彼は自身が所属している『S.T.A.R.S』という組織に救援を要請する為、現在はレイたちとは別行動を取っている。
そしてつい先ほど、無事に仲間と連絡を取ることに成功し、この洋館に救助のヘリを呼ぶことが出来たのだ。
数十分もすればこの地獄から脱出することが出来るだろう。
(ふぅ、レイは簡単にこいつらを倒していたが、やっぱり俺だとそうはいかないか。銃じゃなくナイフで戦うとなると、どうしても生物的な恐怖が勝ってしまう)
人の姿をした怪物がなりふり構わず襲い掛かってくる――例え、戦闘訓練を受けたプロであっても怯んでしまうのも無理はない。

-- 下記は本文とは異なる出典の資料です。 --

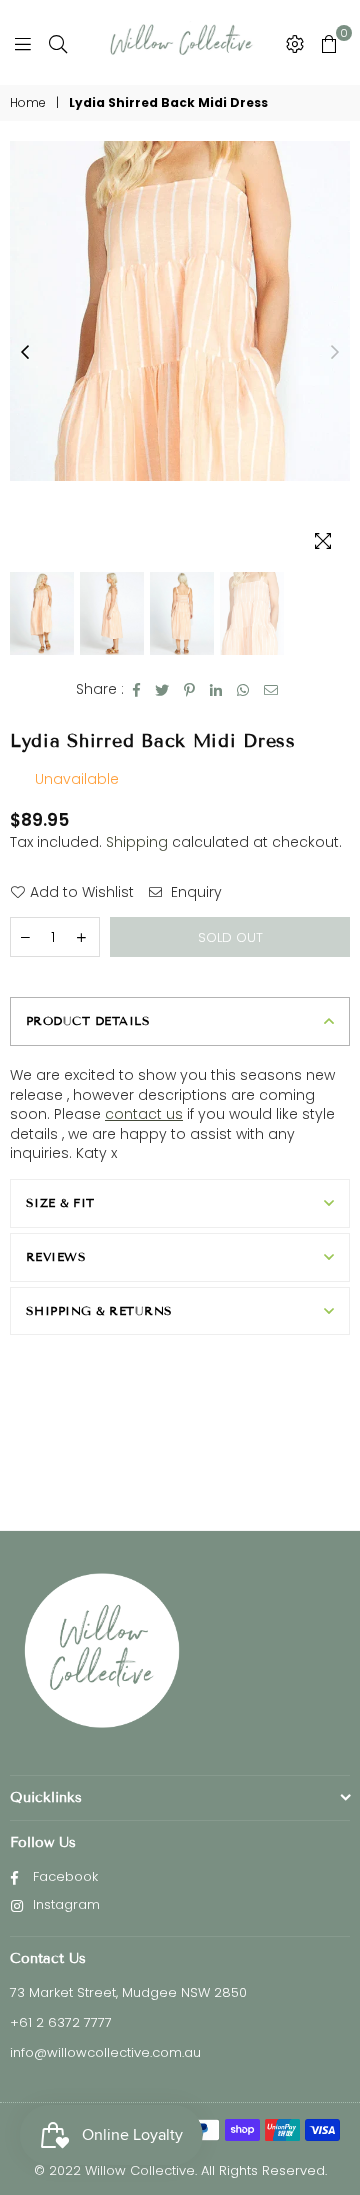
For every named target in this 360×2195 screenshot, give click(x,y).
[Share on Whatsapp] (243, 690)
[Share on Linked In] (216, 690)
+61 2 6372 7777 (61, 2022)
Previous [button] (25, 353)
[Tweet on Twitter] (162, 690)
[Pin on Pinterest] (190, 690)
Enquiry (194, 892)
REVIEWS (56, 1256)
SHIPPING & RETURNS (99, 1310)
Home (28, 103)
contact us (144, 1114)
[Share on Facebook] (137, 690)
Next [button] (335, 353)
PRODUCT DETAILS (88, 1020)
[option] (180, 311)
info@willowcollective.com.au (105, 2052)
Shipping (137, 842)
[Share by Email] (271, 690)
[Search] (58, 43)
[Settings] (295, 43)
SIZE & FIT (60, 1202)
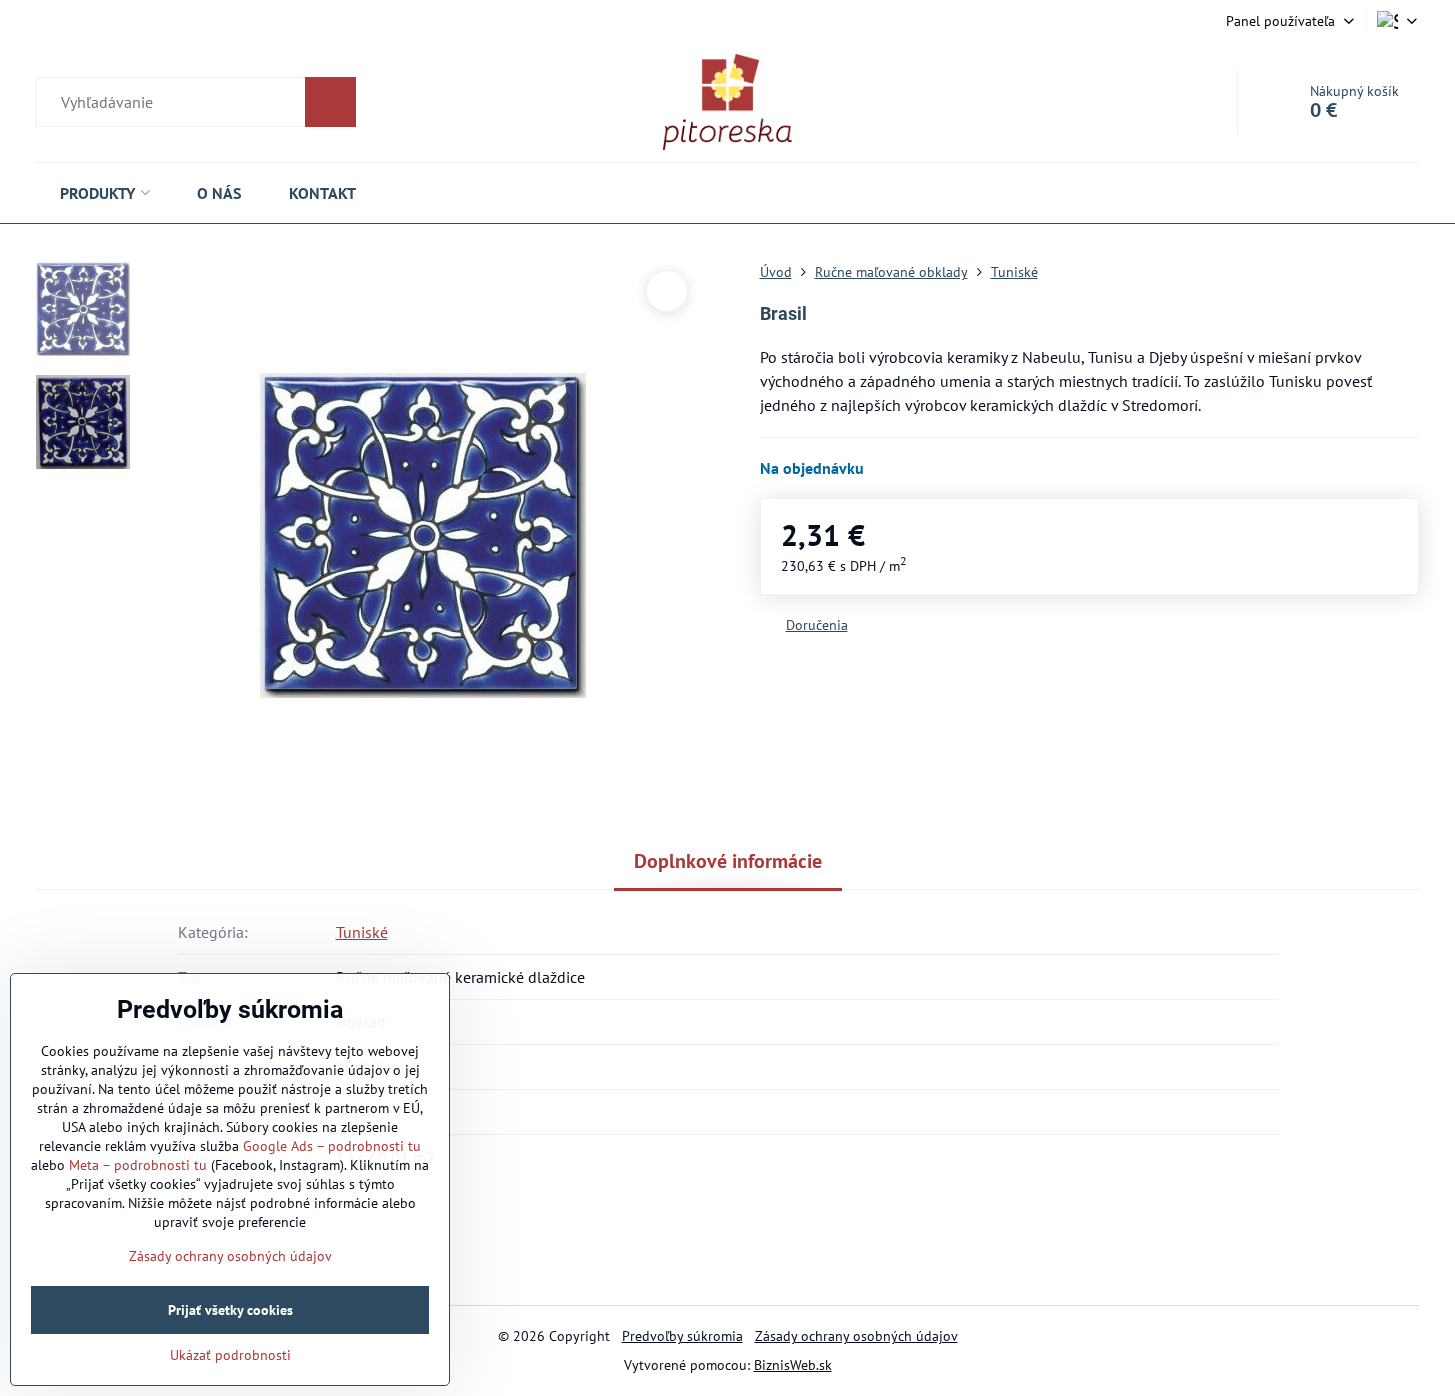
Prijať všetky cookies (230, 1310)
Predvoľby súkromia (682, 1336)
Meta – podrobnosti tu (138, 1165)
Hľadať (330, 102)
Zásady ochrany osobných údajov (856, 1336)
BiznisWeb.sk (793, 1365)
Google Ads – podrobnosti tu (332, 1146)
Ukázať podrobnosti (230, 1355)
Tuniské (362, 932)
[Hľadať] (196, 102)
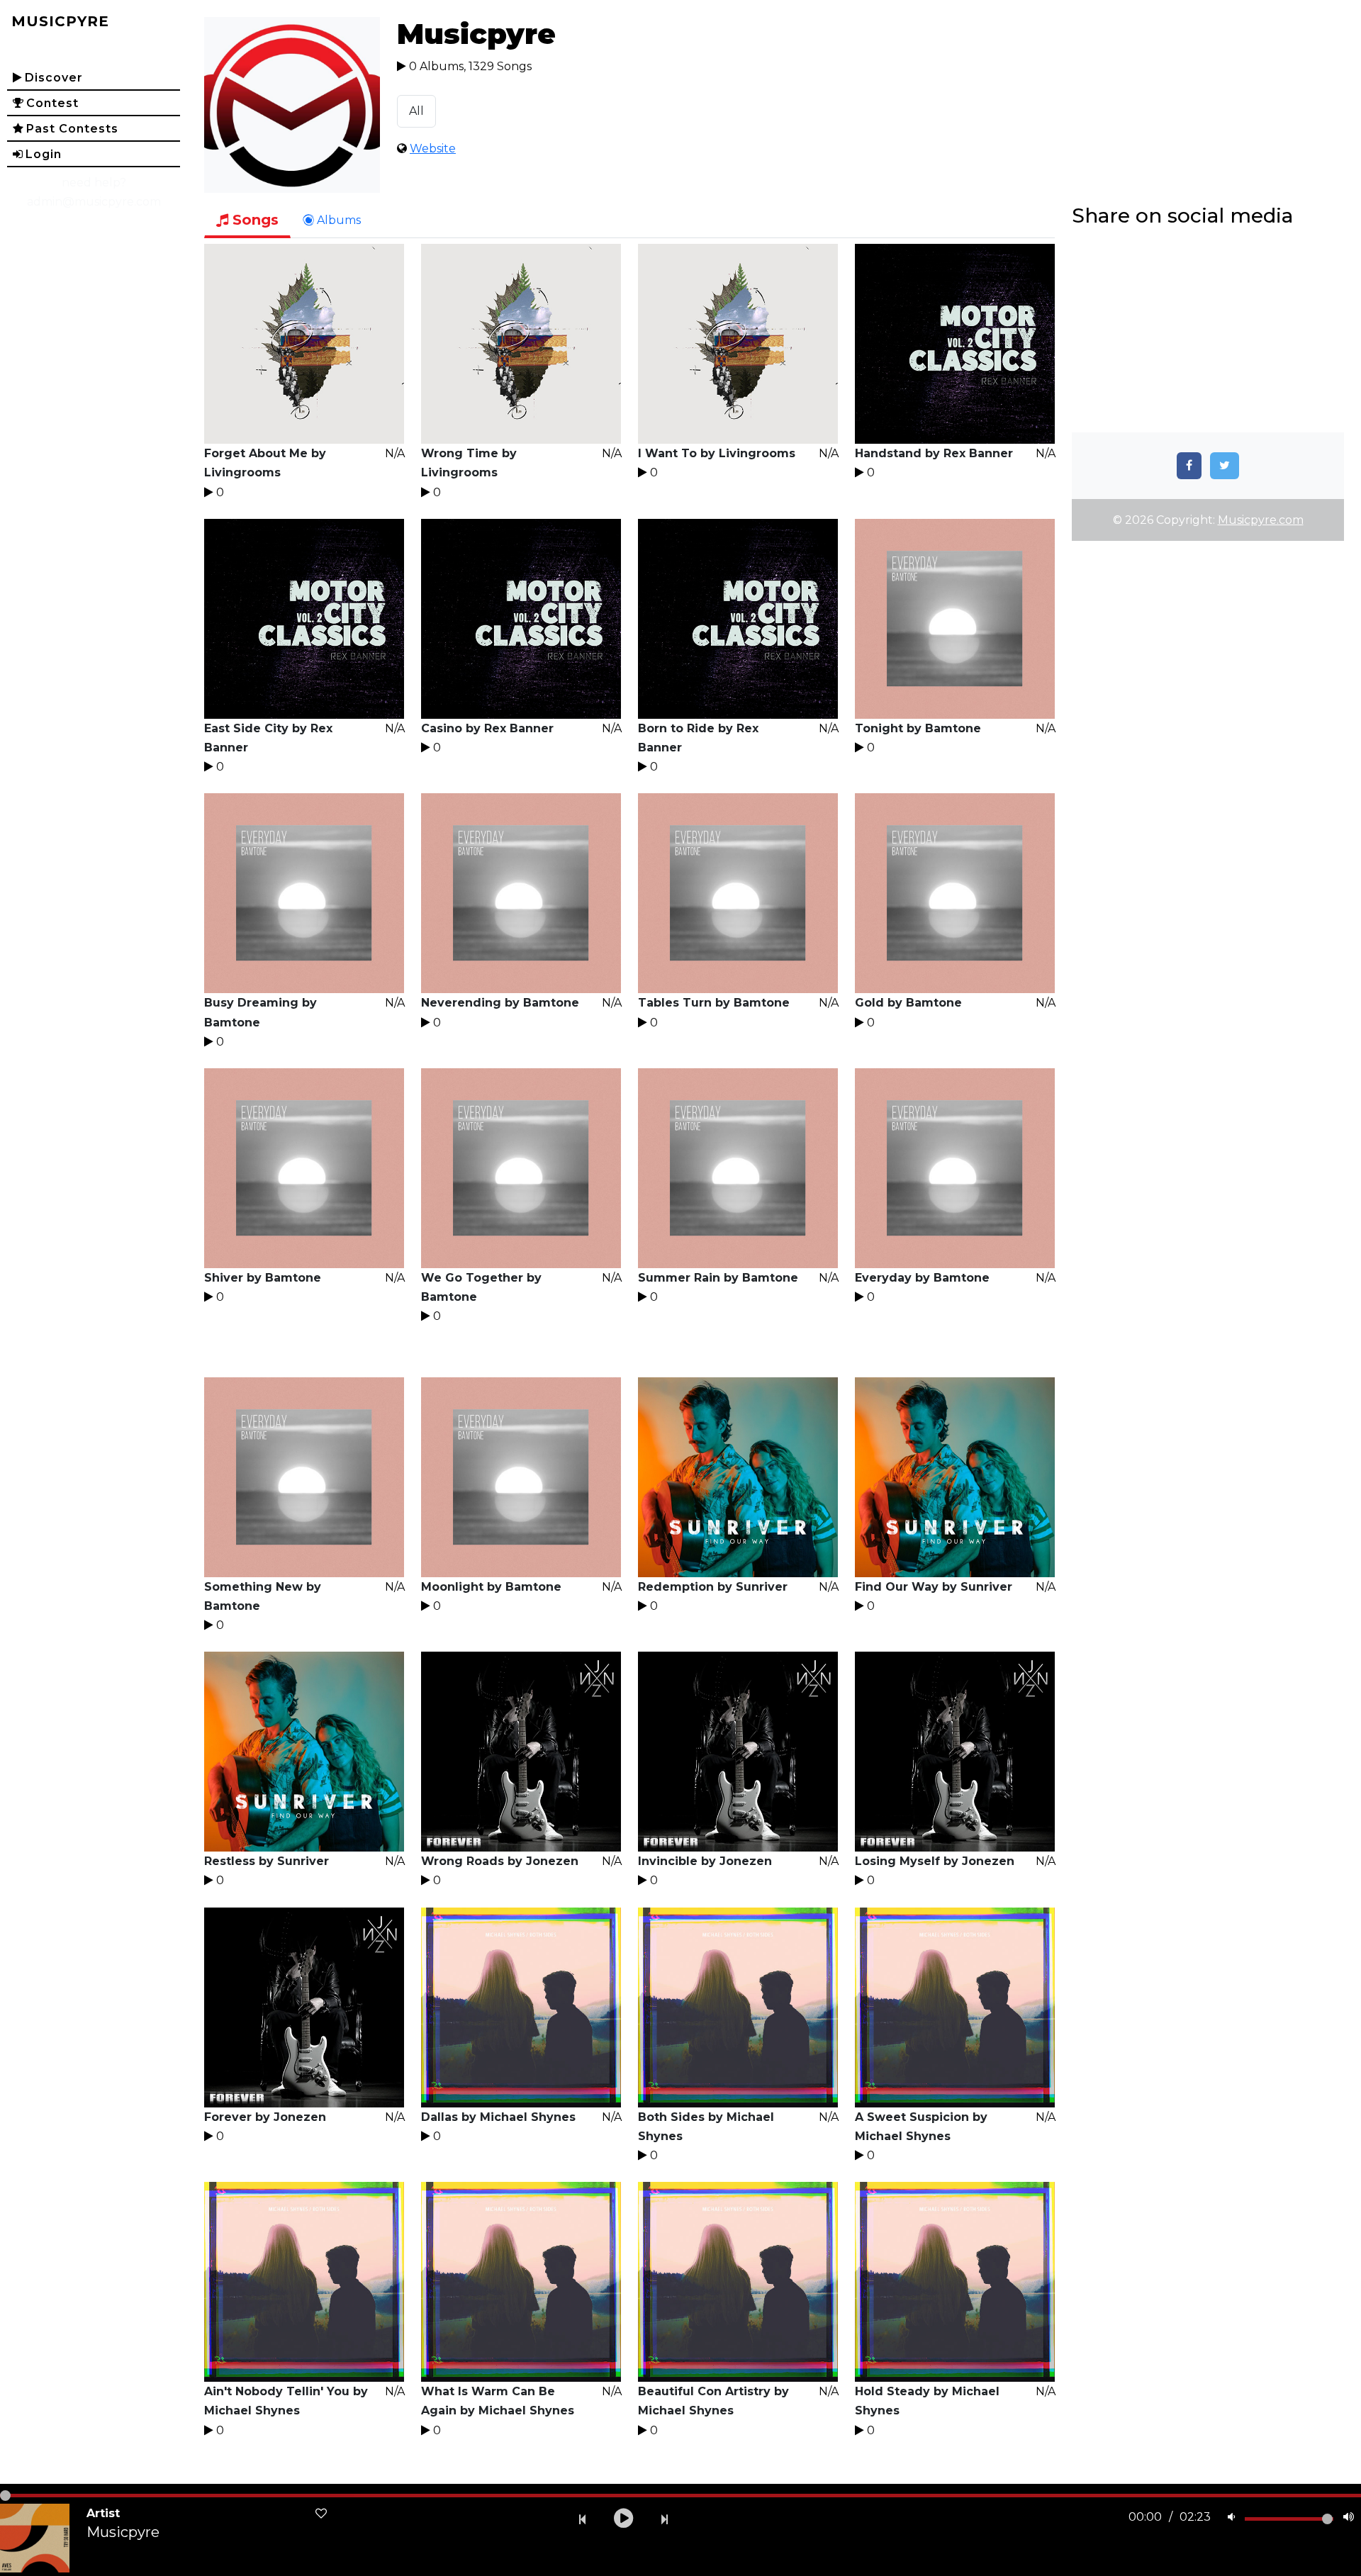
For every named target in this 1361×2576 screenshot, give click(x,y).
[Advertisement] (1208, 333)
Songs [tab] (253, 219)
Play (304, 344)
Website (433, 148)
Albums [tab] (337, 220)
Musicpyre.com (1261, 520)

それを物ともせず片手でゾンビたちを屠るレイの方が異常なのだ。
もちろん、生身の人間にもかかわらずナイフ一本で立ち向かおうとするクリスも、普通に考えて十分に異常ではあるのだが。
すると、何かが近付いて来る複数の足音が聞こえてきた。
「――ゥゥウウ……!」
「チッ、さっきよりも数が集まって来てるのか。これだけいるとなると、流石にナイフでは危険だな。まぁ仕方ない」
クリスは腰のホルスターから銃を取り出し、そしてパンッ、パンッと的確に脳天へ弾丸を撃ち込んで最低限の弾で仕留めてみせる。
レイのように派手な格闘戦は出来ないが、兵士として高い能力を持っている彼だからこそ、銃器を使えばこうして危なげなくゾンビと戦えるのだ。
そうして三体の死者を片付けたクリスは、仲間たちが待っている場所へと向かい始める。
「――ん? 気のせい、か?」
そんなクリスを監視するような人影があることに、彼は最後まで気付かなかった。